In calculating the amount to offer, don’t forget to include extras like yard furniture and window treatments, if you want them. You should also include the value of any repair or maintenance work you want the seller to do, like replacing the roof or painting the exterior.
Once you’ve determined the offer price, your realtor will draft an offer in the form of a purchase contract. Along with the offer you’ll need to include a deposit—typically a significant chunk of change—so the seller knows you’re serious and not just kicking the tires. When you make an offer to purchase a home, you are signing a legal contract. Be sure to read and understand it, because if you back out for a reason that is not clearly allowed in the contract, you may find yourself liable for damages to the seller. In California they use this catchy little phrase, “Courts abhor a forfeiture.”
How much might you be liable for? If your contract includes a Liquidated Damages provision and you later withdraw from the contract for a non-itemized reason, your entire deposit can be forfeit to the seller without much discussion. If you do not agree to a Liquidated Damages provision and withdraw, you could be held responsible for damages far exceeding the value of the deposit. As painful as losing your deposit would be, at least with a Liquidated Damages provision, your liability is limited to your deposit.
Liquidated Damages provisions are often the most complex provisions in a purchase agreement, so read carefully and ask your realtor for the California Association of Realtors Q&A on Liquidated Damages for more information.
Once your offer is presented, the seller has three options: accept the offer as written, make a counter offer, or reject the offer outright. (Sellers who reject an offer outright are acting just plain silly. If they don’t like the terms, they should offer ones they do like.)
Assuming you and the seller come to an agreement, escrow is opened and the loan is applied for. Now comes more work for you and your realtor.
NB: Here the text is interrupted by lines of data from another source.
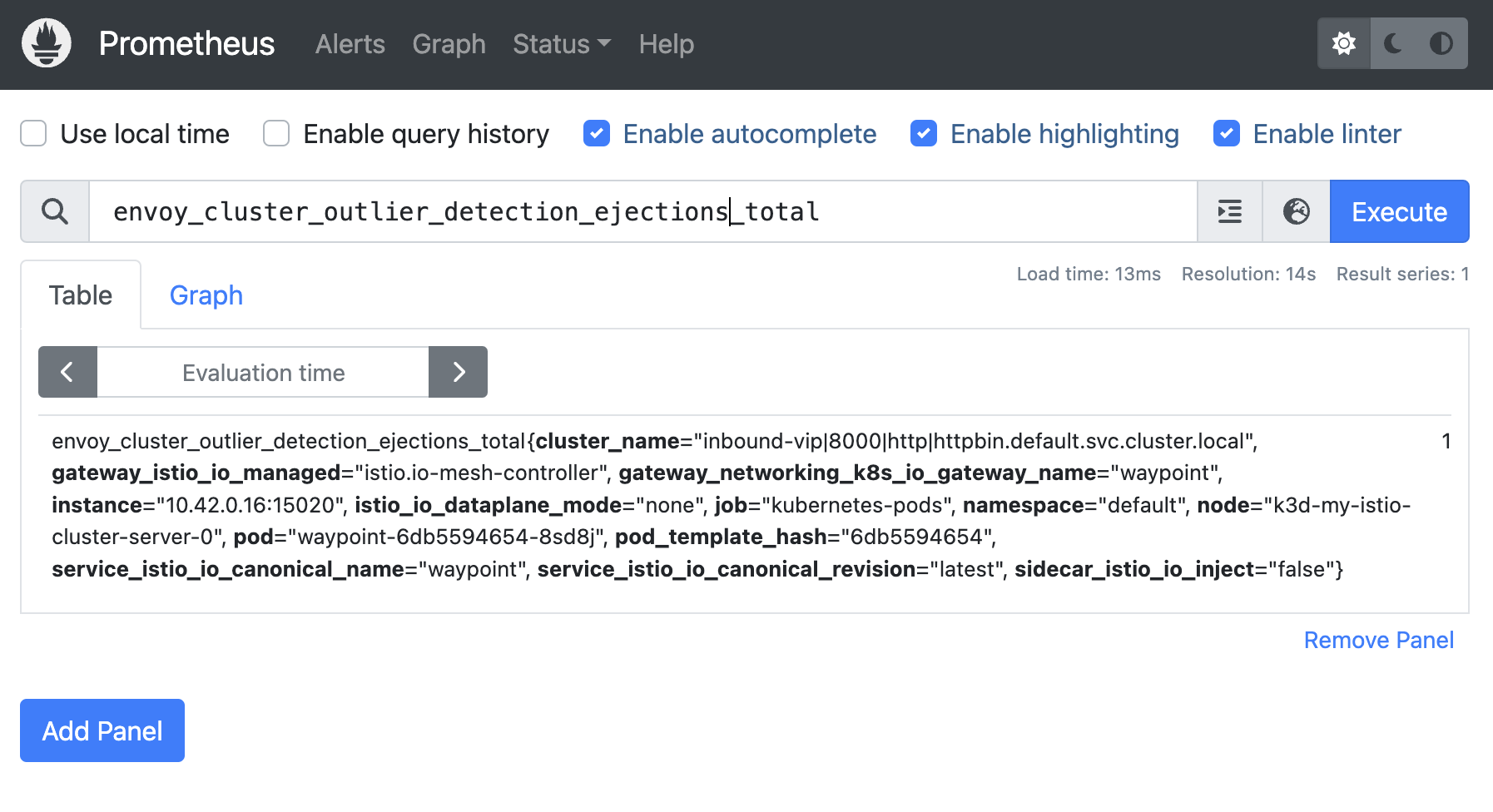Select the auto contrast theme icon
Image resolution: width=1493 pixels, height=812 pixels.
tap(1441, 43)
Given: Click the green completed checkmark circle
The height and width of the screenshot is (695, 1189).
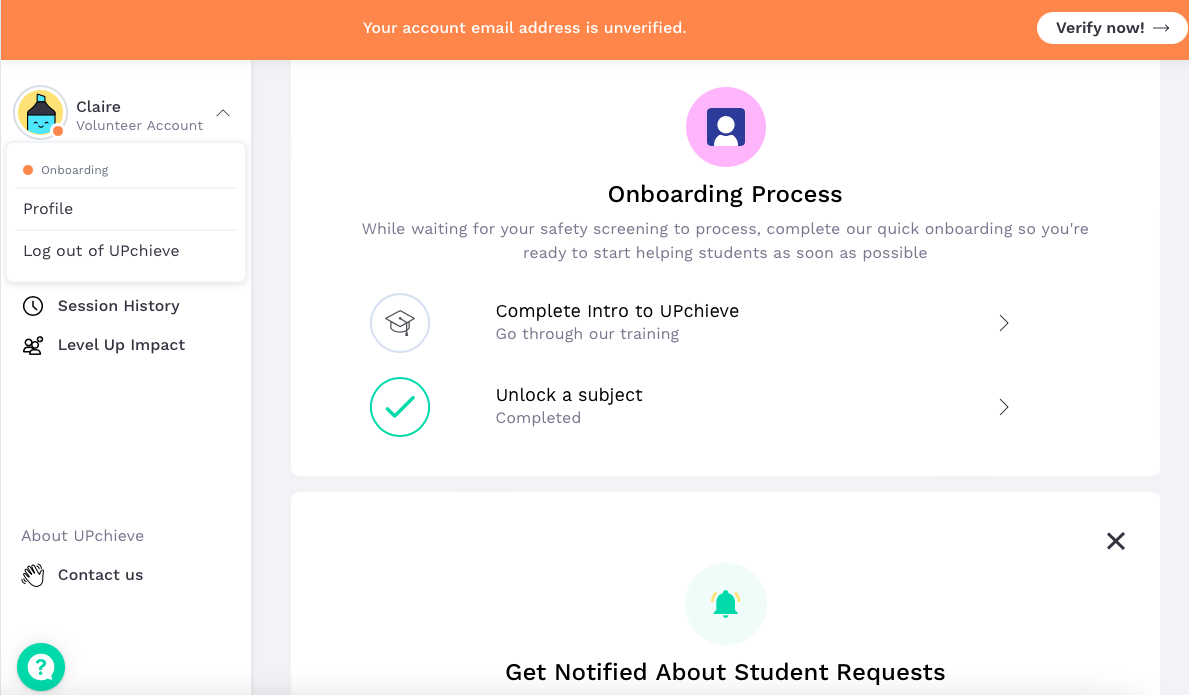Looking at the screenshot, I should coord(400,407).
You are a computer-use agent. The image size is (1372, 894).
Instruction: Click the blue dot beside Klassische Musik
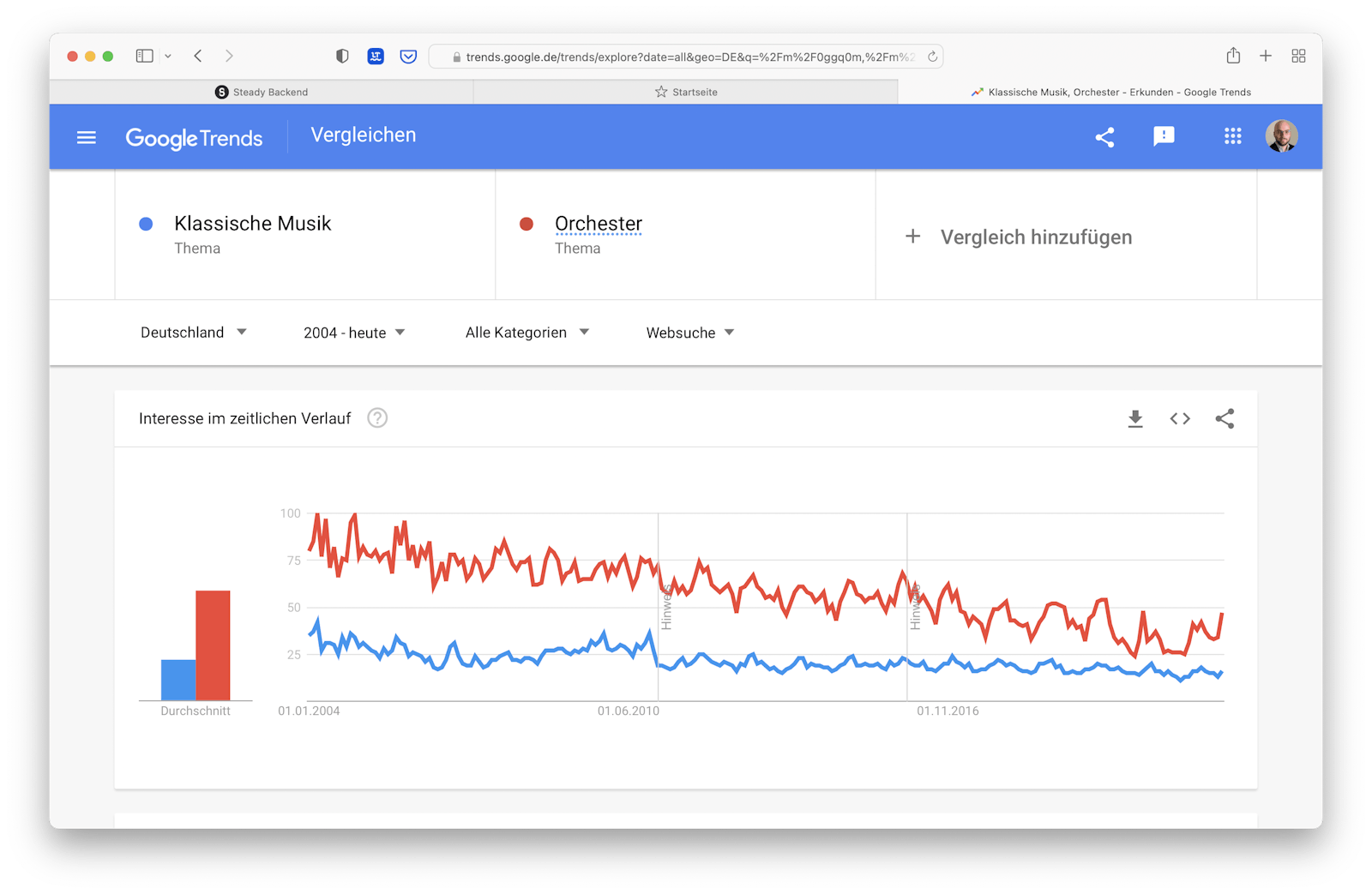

Your realtor will oversee appropriate disclosures and help you determine which inspections to order, and you will work on supplying piles and piles of paper to your lender full of obscure information. When inspections are complete, you’ll review results and make sure you’re happy with the physical and legal condition of the property. If something needs to be addressed, you’ll have the opportunity to ask the seller to repair or resolve the problem. If the seller chooses not to, you have to decide to live with the problem or withdraw from the contract. If you withdraw based on inspection findings for which there are contract contingencies, you’ll receive your deposit back. (This is why you shouldn’t remove contingencies until you’ve reviewed all inspection reports.)
Once you’ve removed all contingencies, you are now committed to purchasing the property. All you have to do now is nail down the loan, write a big check for your down payment and closing costs, and wait for escrow to close.
If you have questions about real estate or property management, feel free to contact me at email@example.com or visit our website at www.realtyworldselzer.com. If I use your suggestion in a column, I’ll send you’re a $5.00 gift card to Schat’s Bakery. If you’d like to read previous articles, visit my blog at www.richardselzer.com. Dick Selzer is a real estate broker who has been in the business for more than 35 years.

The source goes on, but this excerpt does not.